Encho: Pelo contrário, estava decidido em deixá-lo gratuito na internet. Só depois do título mundial é que fui convencido por amigos e pelo pessoal da Capital dos Jogos de que o Pulse poderia ser o carro chefe de uma onda de novos jogos. E isso se provou ser verdade logo que anunciamos a pré-venda do jogo.

Portal Uai: Você contou que, na época, ainda trabalhava em uma agência. A vitória no concurso mundial foi o que te encorajou a largar um trabalho 'normal' e entrar com tudo no game design?

Encho:
A vitória e a proposta da Kobold's Den de lançar o livro. Minha chefe entendeu bem e apoiou meu projeto, facilitando minha saída.

Portal Uai: E você já tinha uma carreira com publicidade…

Encho: Meu primeiro emprego na área acho que foi em 2004, mas eu trabalhava desde os 17 como freelancer em webdesigner. Então, 10 anos e mais dois de frilas…

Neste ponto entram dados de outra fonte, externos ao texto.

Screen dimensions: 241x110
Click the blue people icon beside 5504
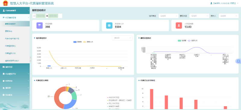[x=109, y=26]
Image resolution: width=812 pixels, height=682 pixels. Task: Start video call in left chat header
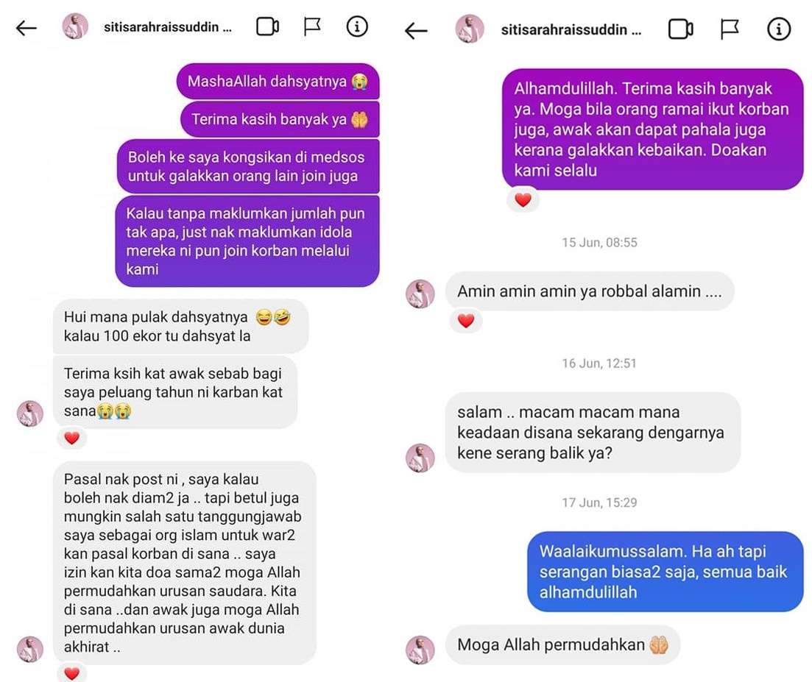click(268, 27)
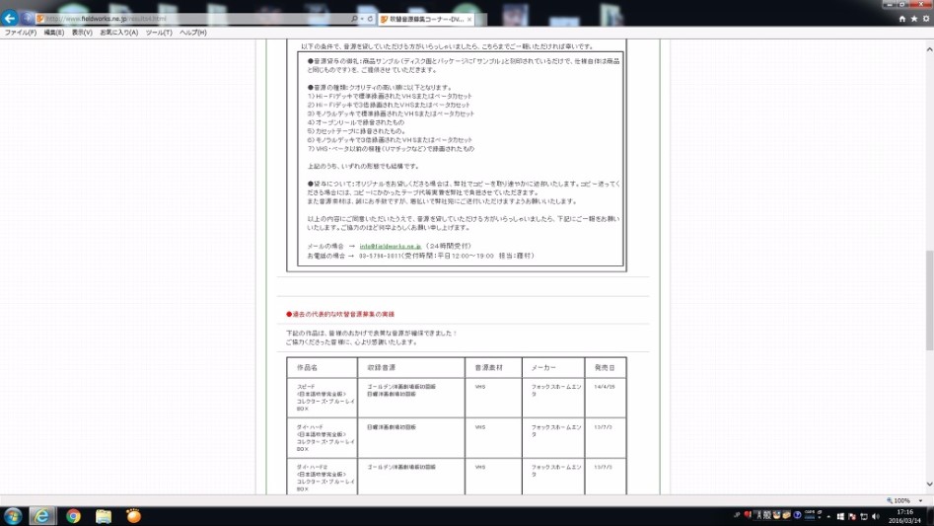Click the address bar search magnifier icon

click(355, 19)
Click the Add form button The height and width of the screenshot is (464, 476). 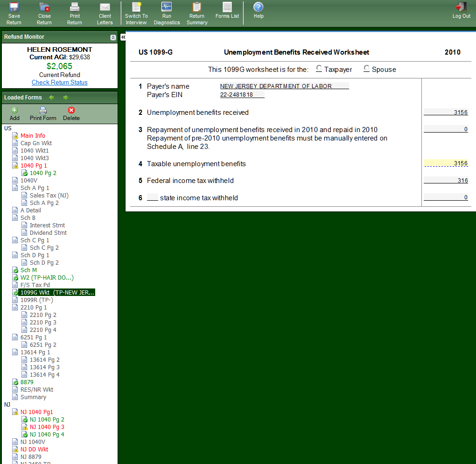(x=14, y=113)
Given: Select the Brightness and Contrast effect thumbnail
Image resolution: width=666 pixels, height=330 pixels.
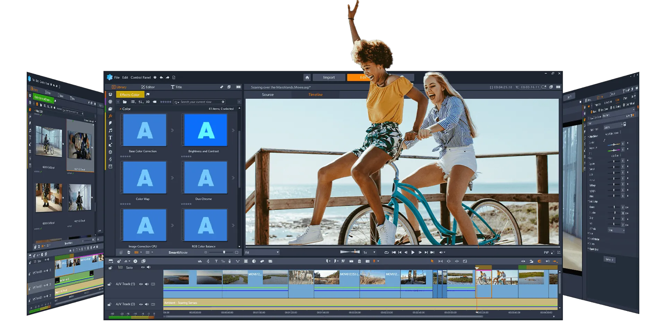Looking at the screenshot, I should point(205,130).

Portal Uai: O tempo todo você atuou como webdesigner?

Encho: Comecei como webdesigner e em 2006 passei pra criação. Fazia ilustração, design gráfico e web. Depois, de 2008 até 2009, foi só programação. Voltei para ilustração e gráfico por mais dois anos e o resto foi finalmente com design gráfico e web.

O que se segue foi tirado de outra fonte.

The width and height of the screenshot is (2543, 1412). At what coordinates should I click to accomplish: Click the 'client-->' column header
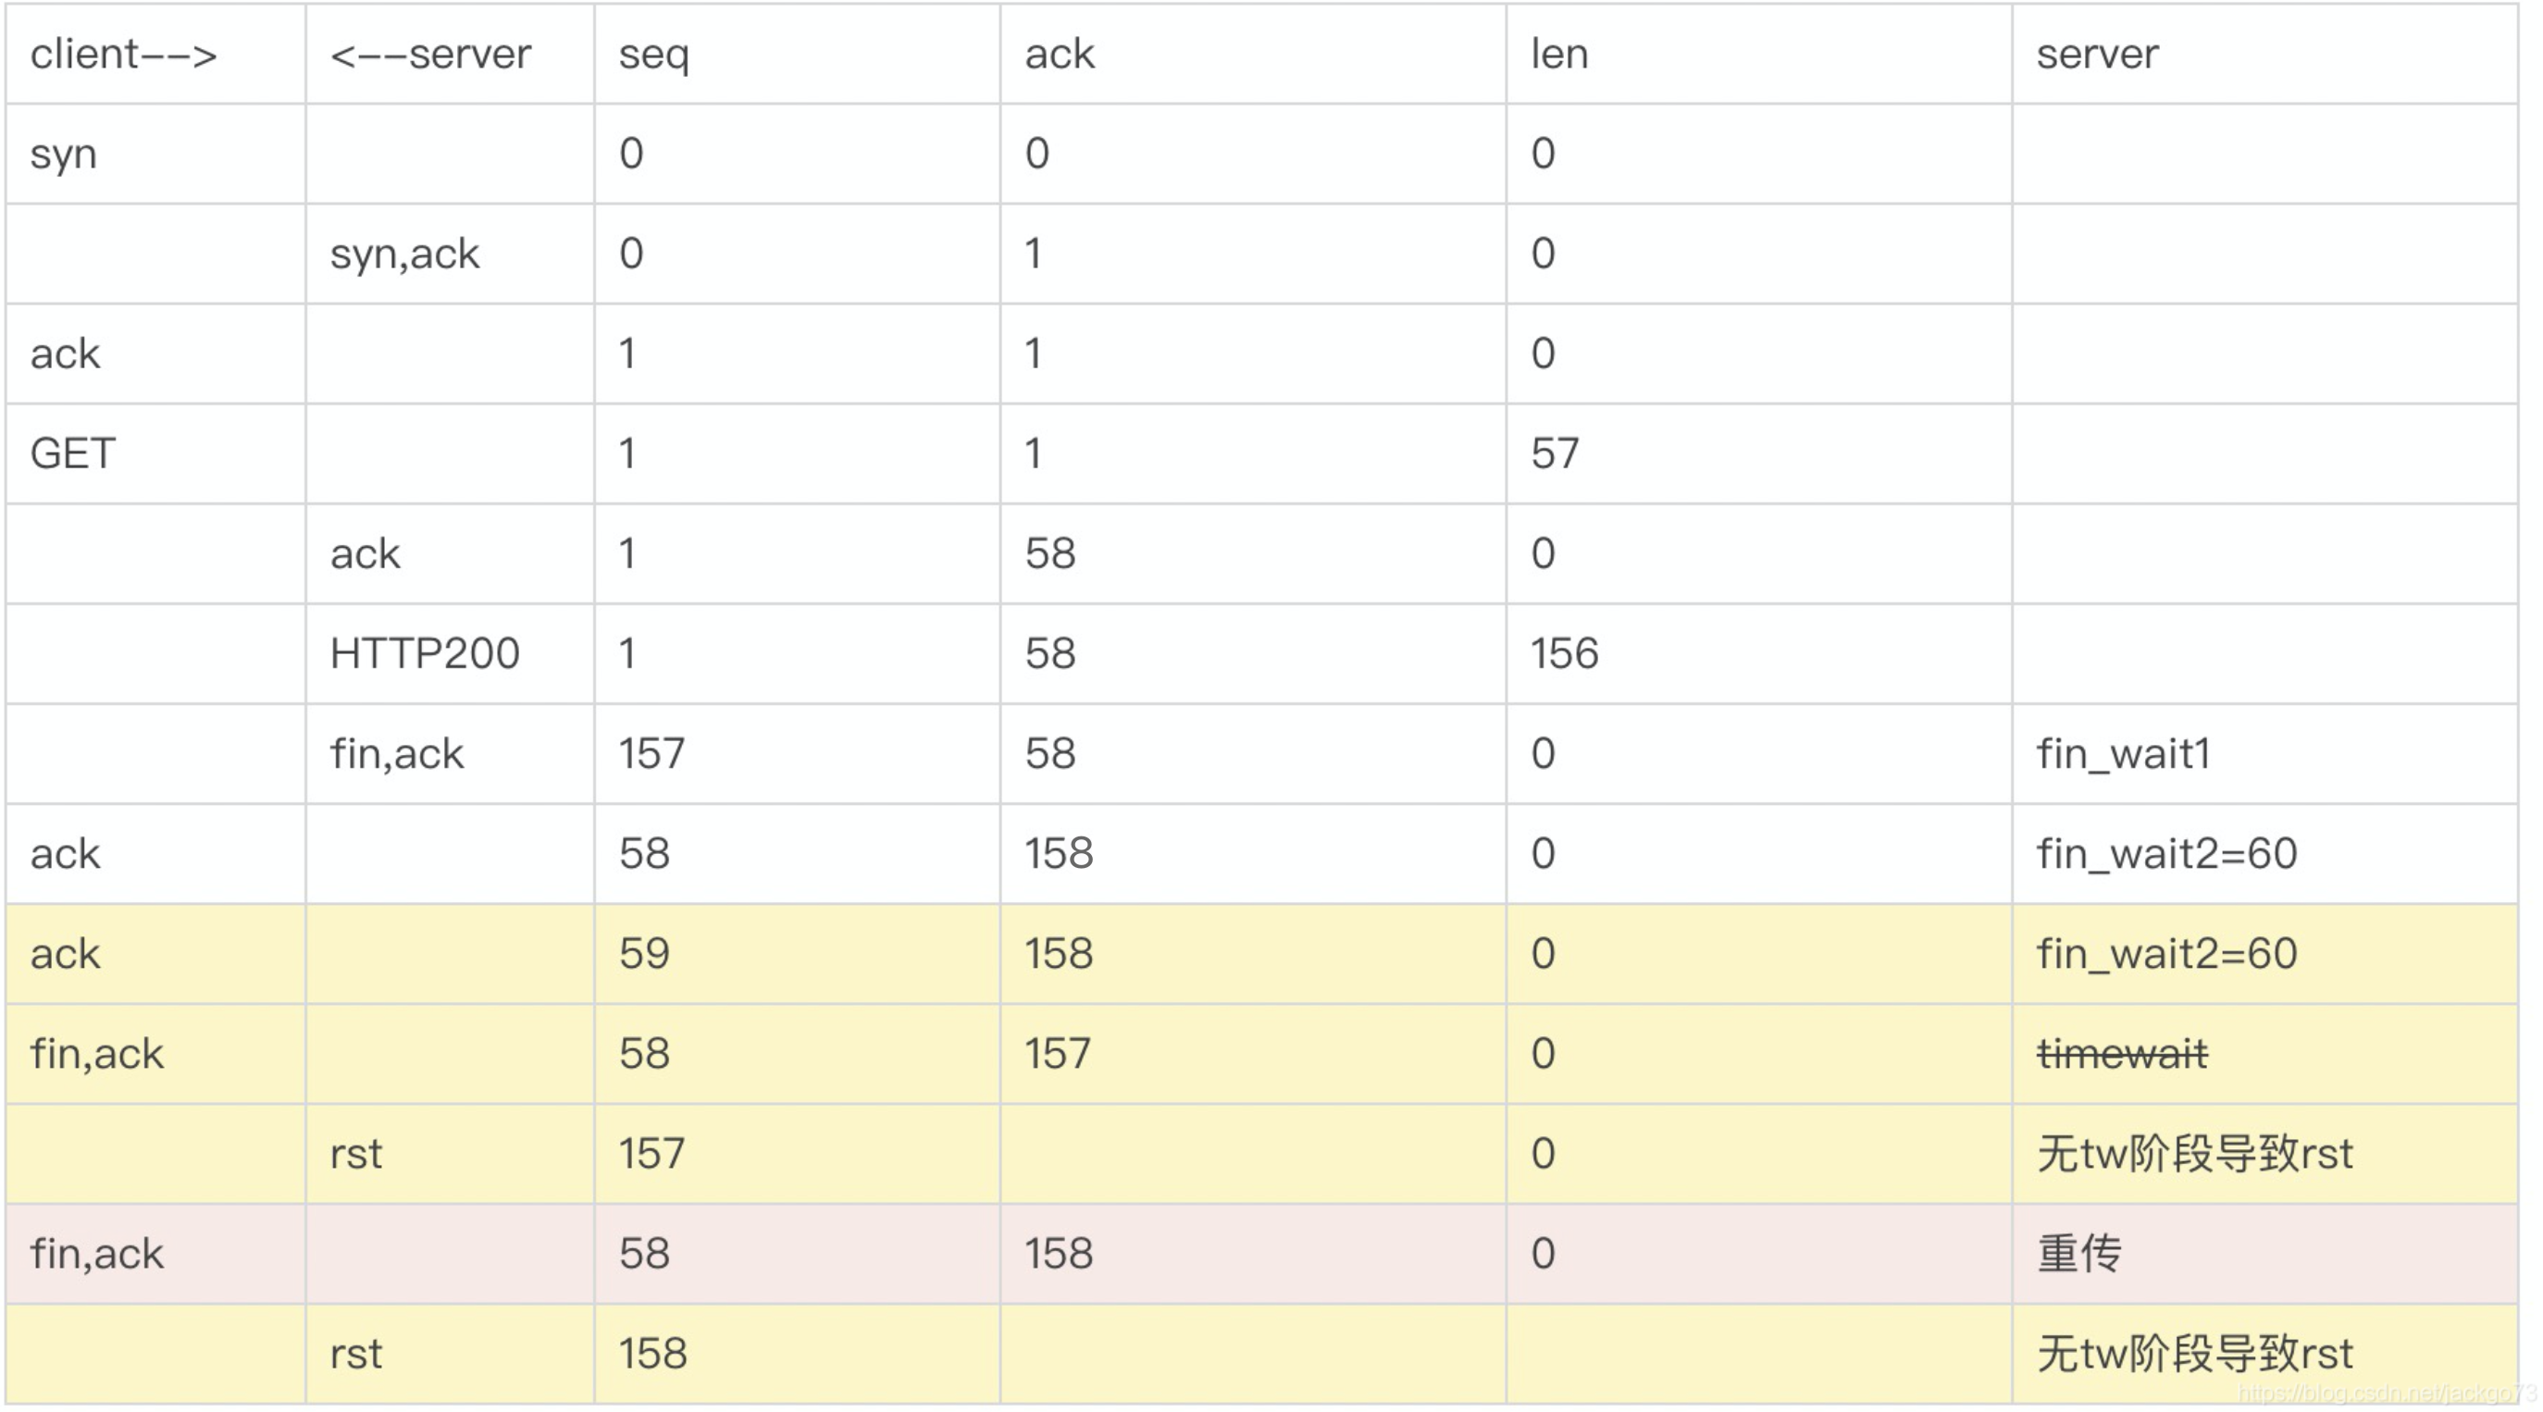(x=123, y=54)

Portal Uai: Agora, com o sucesso do Pulse, você está totalmente focado em game design. Existem outros projetos engatilhados?


Encho: Isso! Estou produzindo o Hex, que é um jogo de RPG baseado em cores e a psicologia por trás delas, que deve ser lançado pela Kobold's Den em algum momento de 2014. E o Versus, que é uma disputa com o Rafael Rocha, da Secular Games, em que cada um deve fazer um jogo por mês até o final do ano.

Portal Uai: Me explica melhor o Versus. Como funciona?

Encho: Os dois queriam aumentar a produtividade esse ano, então nos desafiamos a criar, cada um, um jogo por mês. Estamos utilizando a ferramenta Patreon para quem quiser nos ajudar financeiramente. A cada jogo publicado, o Patreon cobra dos financiadores, algo como um mecenato moderno. Porém, todos os jogos são abertos para todo mundo. Quem ajuda, tem acesso a algumas informações sobre bastidores e versões especiais impressas dos jogos.

Portal Uai: Legal. E isso é tudo por enquanto? Você vai para a Campus Party buscar investidores para os jogos?


Encho: Não somente isso... Estou indo para a Campus Party para falar sobre nossos jogos e o Versus, mas também para conversar com blogueiros e outros formadores de opinião sobre nossa iniciativa de discussão e criação de jogos. O mercado de RPG no Brasil há muito tempo está travado, relançando títulos antigos ou novas versões de projetos clássicos; iniciativas como a nossa têm grande potencial. Tem muito acontecendo lá fora e não chega aqui justamente por falta de recursos. Pois, interesse do público, nós já descobrimos que existe sim.